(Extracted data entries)
*** Begin section ***
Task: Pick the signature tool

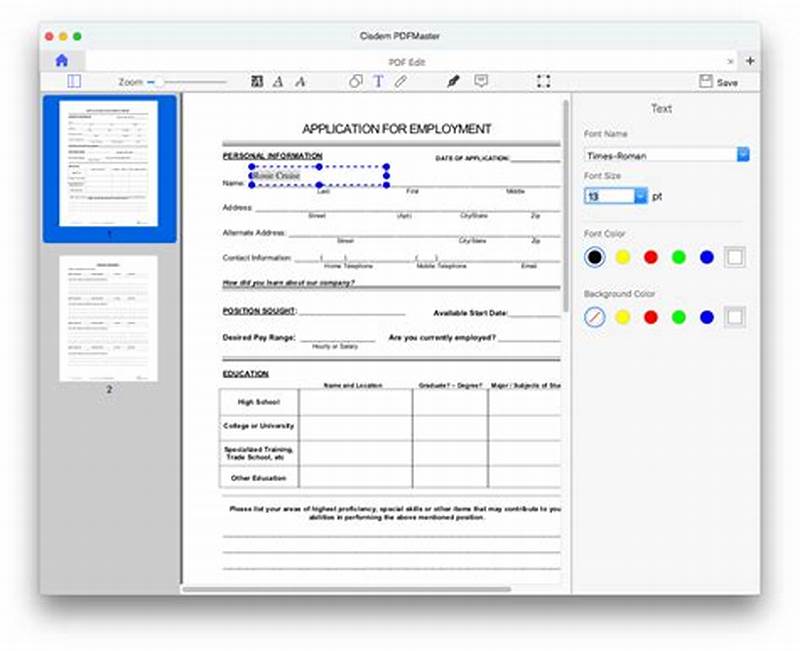Action: pos(452,81)
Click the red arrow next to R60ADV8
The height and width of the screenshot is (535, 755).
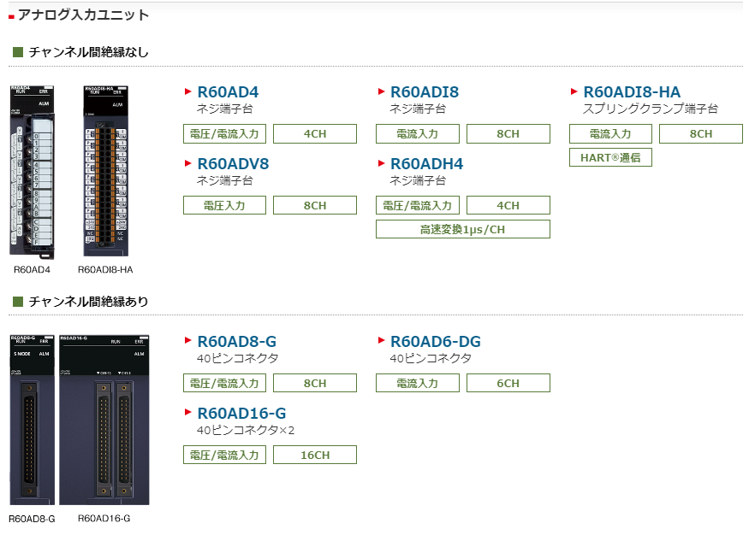point(188,164)
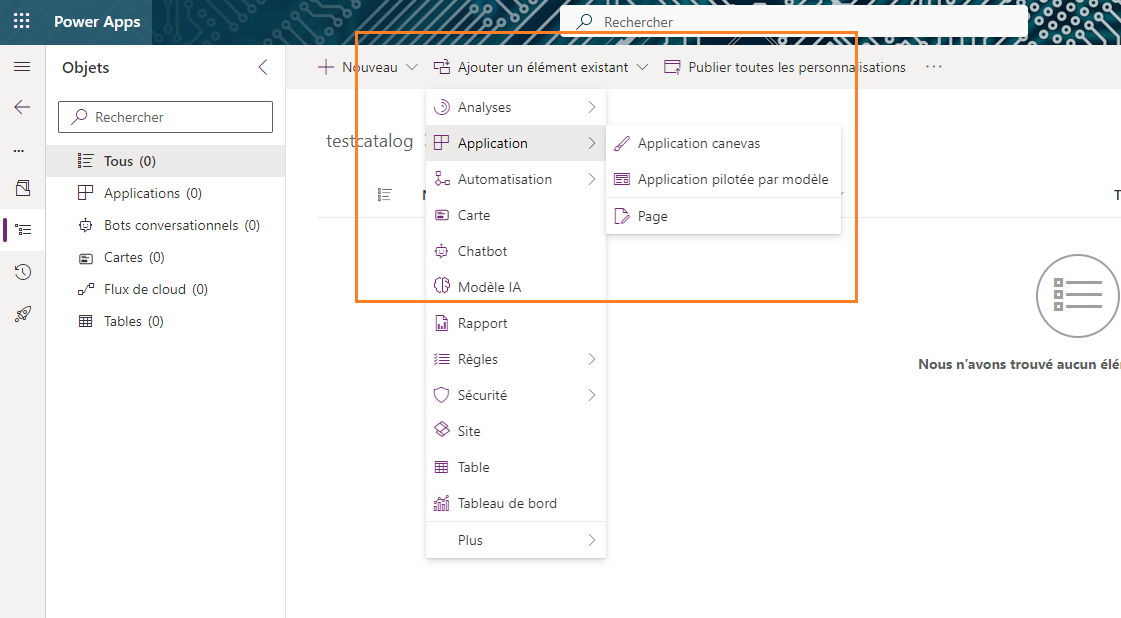Viewport: 1121px width, 618px height.
Task: Click the Rechercher field in Objets panel
Action: (166, 117)
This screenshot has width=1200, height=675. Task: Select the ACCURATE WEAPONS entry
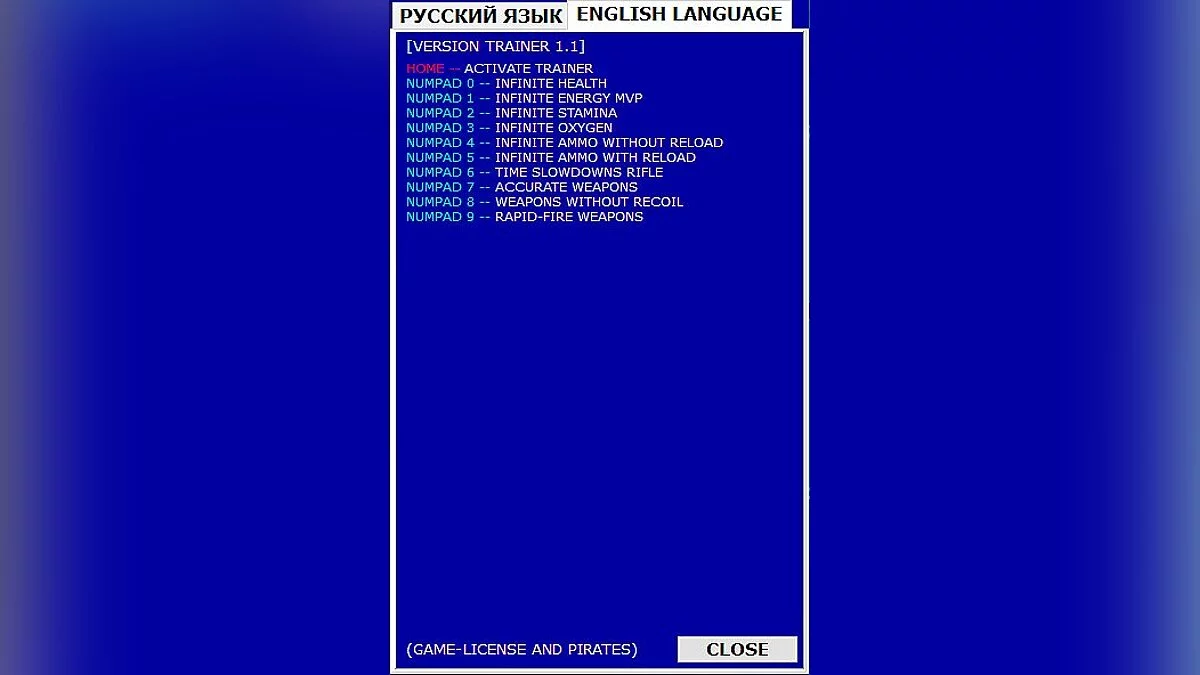coord(566,187)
*** End section ***
With the pictures removed, please retype each record exactly.

# Response:
Task: Pick the signature tool

Action: pos(452,81)
Click the red arrow next to R60ADV8
The height and width of the screenshot is (535, 755).
point(188,164)
Viewport: 1121px width, 618px height.
Task: Click the Rechercher field in Objets panel
Action: (166, 117)
This screenshot has width=1200, height=675. Task: Select the ACCURATE WEAPONS entry
coord(566,187)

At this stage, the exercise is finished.